Monday, September 12, 2016

 

Page 3

 

Items From 1925 Time Capsule to Be Displayed at Bar Event

 

By a MetNews Staff Writer

 

A Los Angeles Examiner photo shows the laying of the cornerstone of the Hall of Justice on Jan. 26, 1925. The building opened the following year. It was shuttered in 1994 in light of damage from the Northridge earthquake, and reopened in 2014, after a $231-million seismic retrofit. Workers in 2014 uncovered a time capsule that was buried when the cornerstone was laid.

 

Contents of a 1925 time capsule—discovered by workers during restoration of the Hall of Justice—will be on display at the Sept. 21 “Nostalgia Night,” to be staged by the Los Angeles County Bar Association’s Senior Lawyers Section, in conjunction with Marco Polo Night, held by the Italian American Lawyers Association (“IALA”), the Southern California Chinese Lawyers Association (“SCCALA”) and the Japanese American Bar Association (“JABA”).

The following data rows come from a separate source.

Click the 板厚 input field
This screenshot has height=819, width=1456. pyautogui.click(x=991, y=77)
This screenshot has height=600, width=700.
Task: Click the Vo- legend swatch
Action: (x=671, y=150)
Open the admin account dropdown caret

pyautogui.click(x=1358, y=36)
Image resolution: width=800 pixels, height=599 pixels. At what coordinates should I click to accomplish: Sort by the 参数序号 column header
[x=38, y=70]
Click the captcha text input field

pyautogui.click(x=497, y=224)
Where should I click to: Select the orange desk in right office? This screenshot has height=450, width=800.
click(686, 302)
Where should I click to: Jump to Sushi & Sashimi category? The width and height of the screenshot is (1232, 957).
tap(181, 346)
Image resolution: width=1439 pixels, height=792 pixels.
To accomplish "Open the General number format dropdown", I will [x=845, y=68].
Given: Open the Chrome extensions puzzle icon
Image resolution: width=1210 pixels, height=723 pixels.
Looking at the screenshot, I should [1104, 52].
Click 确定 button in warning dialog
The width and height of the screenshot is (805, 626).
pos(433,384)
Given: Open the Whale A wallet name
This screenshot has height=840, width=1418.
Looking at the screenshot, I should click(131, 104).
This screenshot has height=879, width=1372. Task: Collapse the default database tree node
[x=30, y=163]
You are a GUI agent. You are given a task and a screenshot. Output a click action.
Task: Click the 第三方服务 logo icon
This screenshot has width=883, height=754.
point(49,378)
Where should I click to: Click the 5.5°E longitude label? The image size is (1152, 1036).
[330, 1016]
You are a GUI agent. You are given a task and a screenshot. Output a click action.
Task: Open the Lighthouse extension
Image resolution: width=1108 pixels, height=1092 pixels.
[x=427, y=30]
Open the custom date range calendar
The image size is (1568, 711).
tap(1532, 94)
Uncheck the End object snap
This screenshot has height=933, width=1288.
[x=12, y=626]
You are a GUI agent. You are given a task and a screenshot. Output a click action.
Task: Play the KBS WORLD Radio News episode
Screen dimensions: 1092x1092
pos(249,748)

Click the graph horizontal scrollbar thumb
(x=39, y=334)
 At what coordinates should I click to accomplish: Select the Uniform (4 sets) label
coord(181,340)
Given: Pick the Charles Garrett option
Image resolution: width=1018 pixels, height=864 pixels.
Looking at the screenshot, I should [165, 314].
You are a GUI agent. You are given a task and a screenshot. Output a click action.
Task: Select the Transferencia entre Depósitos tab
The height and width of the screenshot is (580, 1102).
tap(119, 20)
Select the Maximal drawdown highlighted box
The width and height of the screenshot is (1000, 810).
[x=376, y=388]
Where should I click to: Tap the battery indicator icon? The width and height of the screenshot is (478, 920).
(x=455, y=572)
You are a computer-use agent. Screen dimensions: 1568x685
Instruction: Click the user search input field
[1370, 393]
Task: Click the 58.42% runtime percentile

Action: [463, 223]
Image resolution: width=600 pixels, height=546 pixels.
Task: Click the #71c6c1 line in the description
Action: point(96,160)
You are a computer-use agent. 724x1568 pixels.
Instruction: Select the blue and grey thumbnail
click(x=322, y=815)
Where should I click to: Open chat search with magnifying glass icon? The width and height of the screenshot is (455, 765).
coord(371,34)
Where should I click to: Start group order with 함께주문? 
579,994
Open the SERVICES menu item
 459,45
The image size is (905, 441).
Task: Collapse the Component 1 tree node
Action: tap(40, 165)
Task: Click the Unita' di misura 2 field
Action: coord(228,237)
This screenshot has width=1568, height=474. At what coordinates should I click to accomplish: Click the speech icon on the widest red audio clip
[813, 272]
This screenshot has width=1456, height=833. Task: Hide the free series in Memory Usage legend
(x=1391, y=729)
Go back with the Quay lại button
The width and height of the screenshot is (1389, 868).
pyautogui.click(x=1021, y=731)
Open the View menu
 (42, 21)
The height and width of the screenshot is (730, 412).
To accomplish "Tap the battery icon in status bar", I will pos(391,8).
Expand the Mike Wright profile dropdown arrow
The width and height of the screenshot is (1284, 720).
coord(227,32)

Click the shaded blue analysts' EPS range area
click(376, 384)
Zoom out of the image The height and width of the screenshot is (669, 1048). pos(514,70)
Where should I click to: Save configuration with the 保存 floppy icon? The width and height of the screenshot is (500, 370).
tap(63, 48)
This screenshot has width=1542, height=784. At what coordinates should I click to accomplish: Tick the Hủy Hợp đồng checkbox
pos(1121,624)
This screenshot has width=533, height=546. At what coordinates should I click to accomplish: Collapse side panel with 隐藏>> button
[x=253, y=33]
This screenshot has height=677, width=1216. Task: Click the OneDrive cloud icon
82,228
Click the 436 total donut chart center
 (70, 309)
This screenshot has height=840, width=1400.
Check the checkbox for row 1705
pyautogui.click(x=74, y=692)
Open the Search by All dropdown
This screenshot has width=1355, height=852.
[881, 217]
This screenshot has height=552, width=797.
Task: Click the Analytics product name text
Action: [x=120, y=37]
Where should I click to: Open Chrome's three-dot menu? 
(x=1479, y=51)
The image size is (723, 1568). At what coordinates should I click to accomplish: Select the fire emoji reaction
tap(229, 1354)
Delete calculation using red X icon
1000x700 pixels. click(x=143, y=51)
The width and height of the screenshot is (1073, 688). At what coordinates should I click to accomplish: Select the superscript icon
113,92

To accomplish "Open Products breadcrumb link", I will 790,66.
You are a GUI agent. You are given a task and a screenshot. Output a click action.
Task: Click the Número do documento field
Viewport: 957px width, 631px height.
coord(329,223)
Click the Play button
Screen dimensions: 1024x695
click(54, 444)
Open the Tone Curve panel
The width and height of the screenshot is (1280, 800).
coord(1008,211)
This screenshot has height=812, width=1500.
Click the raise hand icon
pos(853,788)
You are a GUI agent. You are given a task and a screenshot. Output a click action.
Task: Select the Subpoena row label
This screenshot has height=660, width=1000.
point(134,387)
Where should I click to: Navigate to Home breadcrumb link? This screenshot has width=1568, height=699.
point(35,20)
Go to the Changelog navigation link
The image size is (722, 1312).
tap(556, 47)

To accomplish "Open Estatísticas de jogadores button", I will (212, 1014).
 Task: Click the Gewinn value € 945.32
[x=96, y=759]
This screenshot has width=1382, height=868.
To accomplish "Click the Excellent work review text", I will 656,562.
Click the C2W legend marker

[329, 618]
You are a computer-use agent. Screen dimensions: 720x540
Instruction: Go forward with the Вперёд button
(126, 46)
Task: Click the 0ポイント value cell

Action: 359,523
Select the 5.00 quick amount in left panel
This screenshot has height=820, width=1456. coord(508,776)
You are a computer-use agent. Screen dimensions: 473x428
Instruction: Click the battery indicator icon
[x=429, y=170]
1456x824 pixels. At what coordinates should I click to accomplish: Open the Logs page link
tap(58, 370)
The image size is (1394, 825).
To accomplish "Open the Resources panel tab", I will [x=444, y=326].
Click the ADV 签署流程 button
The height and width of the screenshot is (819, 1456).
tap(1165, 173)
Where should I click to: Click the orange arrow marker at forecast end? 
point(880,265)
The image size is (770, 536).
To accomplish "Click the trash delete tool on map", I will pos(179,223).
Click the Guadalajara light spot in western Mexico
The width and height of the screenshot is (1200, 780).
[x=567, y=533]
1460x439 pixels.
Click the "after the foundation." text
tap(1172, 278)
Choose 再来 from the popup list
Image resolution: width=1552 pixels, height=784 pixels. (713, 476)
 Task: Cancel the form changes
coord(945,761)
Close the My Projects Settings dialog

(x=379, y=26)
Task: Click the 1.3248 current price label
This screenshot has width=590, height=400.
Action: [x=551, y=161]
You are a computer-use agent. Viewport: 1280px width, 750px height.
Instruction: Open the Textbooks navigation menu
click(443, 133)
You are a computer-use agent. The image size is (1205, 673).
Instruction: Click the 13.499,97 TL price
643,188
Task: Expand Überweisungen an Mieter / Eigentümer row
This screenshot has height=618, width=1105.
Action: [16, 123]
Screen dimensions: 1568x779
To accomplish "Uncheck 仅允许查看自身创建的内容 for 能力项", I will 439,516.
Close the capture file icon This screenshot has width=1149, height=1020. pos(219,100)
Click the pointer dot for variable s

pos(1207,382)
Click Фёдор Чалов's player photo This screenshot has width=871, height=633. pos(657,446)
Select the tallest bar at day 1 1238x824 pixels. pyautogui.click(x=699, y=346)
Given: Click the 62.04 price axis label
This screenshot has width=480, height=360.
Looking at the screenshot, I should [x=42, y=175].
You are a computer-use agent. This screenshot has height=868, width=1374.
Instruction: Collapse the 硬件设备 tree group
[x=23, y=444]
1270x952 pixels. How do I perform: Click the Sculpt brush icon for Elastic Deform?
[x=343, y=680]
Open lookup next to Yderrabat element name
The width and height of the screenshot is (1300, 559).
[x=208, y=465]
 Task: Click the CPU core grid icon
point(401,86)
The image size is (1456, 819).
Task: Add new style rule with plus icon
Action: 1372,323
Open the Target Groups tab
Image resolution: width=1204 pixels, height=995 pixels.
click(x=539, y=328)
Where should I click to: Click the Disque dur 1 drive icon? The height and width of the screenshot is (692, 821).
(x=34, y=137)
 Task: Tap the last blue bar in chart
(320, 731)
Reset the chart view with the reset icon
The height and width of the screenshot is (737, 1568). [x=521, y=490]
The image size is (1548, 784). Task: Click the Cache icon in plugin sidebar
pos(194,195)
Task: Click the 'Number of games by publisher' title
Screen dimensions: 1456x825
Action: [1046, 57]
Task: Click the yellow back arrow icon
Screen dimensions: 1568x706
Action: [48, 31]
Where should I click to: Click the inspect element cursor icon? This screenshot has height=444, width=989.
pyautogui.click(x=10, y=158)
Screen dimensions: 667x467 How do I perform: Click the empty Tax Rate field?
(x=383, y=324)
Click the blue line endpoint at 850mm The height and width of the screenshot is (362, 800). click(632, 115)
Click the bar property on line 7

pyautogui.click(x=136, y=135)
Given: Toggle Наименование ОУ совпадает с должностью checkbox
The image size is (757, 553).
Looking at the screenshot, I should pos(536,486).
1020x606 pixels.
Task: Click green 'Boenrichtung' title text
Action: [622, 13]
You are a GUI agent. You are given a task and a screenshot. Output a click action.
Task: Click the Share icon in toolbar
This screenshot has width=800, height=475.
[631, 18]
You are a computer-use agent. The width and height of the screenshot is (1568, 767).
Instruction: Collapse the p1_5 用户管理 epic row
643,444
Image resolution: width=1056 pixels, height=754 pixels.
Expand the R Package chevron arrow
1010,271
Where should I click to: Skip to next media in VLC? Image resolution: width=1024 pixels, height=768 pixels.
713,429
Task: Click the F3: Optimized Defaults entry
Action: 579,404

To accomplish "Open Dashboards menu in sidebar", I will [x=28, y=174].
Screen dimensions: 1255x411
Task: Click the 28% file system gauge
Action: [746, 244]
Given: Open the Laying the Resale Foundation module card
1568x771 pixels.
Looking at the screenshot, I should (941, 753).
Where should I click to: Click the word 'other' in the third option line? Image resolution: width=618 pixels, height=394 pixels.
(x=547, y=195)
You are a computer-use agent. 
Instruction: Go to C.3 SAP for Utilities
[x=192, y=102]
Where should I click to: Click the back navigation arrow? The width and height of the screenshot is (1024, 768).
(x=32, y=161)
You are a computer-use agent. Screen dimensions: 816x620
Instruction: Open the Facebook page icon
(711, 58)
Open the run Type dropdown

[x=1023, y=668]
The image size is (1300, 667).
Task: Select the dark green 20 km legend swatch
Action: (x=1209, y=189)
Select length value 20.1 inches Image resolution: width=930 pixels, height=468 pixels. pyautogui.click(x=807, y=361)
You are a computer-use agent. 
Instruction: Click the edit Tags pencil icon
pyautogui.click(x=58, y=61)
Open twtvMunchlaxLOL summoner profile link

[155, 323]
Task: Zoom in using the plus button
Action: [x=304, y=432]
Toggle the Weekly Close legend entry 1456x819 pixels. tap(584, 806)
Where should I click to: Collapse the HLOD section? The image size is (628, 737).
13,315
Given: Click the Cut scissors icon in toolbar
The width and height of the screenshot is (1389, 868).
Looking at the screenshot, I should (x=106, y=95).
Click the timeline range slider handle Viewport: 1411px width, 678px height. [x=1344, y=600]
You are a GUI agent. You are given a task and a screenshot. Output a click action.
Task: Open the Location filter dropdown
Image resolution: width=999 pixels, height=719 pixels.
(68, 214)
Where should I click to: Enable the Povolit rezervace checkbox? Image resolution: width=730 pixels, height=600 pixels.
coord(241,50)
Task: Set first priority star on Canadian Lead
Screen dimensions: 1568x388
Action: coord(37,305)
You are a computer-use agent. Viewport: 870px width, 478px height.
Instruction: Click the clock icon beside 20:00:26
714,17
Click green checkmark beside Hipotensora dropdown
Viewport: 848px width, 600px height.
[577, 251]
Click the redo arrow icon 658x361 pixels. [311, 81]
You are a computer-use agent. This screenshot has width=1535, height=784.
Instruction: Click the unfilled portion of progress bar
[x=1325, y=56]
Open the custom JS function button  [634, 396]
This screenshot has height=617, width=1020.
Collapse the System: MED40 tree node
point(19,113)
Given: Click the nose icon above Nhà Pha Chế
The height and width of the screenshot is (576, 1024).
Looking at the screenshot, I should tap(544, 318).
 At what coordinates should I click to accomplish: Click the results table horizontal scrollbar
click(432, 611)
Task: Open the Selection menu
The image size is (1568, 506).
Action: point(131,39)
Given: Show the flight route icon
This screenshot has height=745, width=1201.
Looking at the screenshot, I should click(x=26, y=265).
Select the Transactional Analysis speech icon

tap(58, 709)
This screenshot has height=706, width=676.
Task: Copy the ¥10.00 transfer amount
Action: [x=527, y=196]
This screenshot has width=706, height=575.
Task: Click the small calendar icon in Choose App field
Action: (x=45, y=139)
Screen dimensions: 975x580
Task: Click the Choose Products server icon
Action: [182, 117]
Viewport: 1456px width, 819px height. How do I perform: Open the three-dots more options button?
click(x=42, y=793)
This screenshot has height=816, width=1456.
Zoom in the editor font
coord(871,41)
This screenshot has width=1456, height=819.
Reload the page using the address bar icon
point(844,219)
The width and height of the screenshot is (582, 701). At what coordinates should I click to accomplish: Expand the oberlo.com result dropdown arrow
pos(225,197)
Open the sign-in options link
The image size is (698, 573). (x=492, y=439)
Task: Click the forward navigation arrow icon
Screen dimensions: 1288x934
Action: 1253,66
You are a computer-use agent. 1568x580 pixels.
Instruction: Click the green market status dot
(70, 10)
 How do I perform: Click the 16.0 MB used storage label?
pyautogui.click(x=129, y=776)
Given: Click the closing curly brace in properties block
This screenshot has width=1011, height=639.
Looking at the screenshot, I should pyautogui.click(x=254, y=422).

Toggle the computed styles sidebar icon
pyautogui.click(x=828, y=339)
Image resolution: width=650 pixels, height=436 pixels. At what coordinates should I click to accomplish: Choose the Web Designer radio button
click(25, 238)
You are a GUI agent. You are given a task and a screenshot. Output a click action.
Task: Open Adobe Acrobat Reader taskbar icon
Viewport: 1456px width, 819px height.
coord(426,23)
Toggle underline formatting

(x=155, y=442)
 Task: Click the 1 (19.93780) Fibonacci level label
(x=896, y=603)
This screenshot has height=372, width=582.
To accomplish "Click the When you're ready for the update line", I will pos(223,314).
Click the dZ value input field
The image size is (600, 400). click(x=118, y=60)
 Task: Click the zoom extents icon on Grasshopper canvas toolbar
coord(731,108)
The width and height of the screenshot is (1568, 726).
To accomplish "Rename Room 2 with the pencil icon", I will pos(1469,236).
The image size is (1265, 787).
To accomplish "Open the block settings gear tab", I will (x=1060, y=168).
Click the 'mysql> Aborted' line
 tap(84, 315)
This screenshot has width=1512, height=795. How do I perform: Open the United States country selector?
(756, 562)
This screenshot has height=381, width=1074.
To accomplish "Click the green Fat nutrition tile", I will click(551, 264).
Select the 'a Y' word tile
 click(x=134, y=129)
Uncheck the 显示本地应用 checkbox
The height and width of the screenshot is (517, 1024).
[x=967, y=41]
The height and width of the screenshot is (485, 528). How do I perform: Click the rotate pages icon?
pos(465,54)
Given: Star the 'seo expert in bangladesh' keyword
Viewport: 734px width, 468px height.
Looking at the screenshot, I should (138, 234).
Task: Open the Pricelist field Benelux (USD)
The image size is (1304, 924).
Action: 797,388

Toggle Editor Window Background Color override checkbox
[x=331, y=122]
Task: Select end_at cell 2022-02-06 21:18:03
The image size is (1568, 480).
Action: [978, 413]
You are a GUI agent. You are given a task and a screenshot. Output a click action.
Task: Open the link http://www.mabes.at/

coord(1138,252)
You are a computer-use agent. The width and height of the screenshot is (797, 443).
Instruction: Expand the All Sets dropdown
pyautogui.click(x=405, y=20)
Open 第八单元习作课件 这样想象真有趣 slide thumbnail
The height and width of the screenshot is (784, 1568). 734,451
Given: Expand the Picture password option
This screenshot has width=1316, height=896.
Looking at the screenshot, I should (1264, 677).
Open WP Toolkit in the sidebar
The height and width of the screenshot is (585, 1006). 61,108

The theme will be “Los Angeles, in the Old Days.” The event will take place at Casa Italiana, 1051 N. Broadway, just north of Chinatown, with cocktails at 6 p.m., dinner at 7 p.m., and the program at 8 p.m.

Los Angeles Sheriff’s Department historian Michael Fratantoni, who is custodian of the artifacts, will make a brief presentation.

Panelists will try to identify people and places when photos of them are flashed on a screen. The panel will include former District Attorney Steve Cooley, retired U.S. District Court Judge George P. Schiavelli (a former IALA president), Senior Lawyers Chair Nowland C. Hong (a founder and two-time president of SCCALA), and attorney L. Ernestine Fields.

Hong will tell of Chinatown, in years past.

Senior Lawyers board members Philip Bartenetti (a former IALA president) and William Tan (a former SCCALA president) will preside over a trivia quiz, with a prize to the audience member with the most correct answers.

A Jan. 297, 1925 article in the Los Angeles Times tells of the “time capsule”—though that description was not used. The article begins:

“An epochal milestone in the onward progress of Los Angeles was passed yesterday with the laying of the corner-stone for the new $16,000,000 Hall of Justice at Temple, Broadway and New High streets.”

It goes on to say:

“A copper box, containing mementoes of the occasion, was inserted in a cavity of the corner-stone at the conclusion of the ceremonies and carefully guided by the workman, the stone was let down into place. In the box were lists of the personnel of the departments which will occupy the building, the Civic Center plans, articles of incorporation and membership, rules of the Superior Court, the annual report of the county for the fiscal year ending June 30, 1924, the County Charter, the telephone directory, an American flag, copies of the Los Angeles Times and other city newspapers, and copies of the newspapers from Inglewood, Long Beach, Monrovria, Pasadena, Pomona, Santa Monica, San Pedro and Whittier.”

Online reservations are available at http://www.iala.info/event-2321131. Those paying at the door will be charged $10 extra.

The online cost is $45 for members of the Senior Lawyers, IALA, SCCALA, and JABA, as well as retired judges; $25 for students; and $50 for others—except sitting judges, who are admitted free. Tables of eight are $360.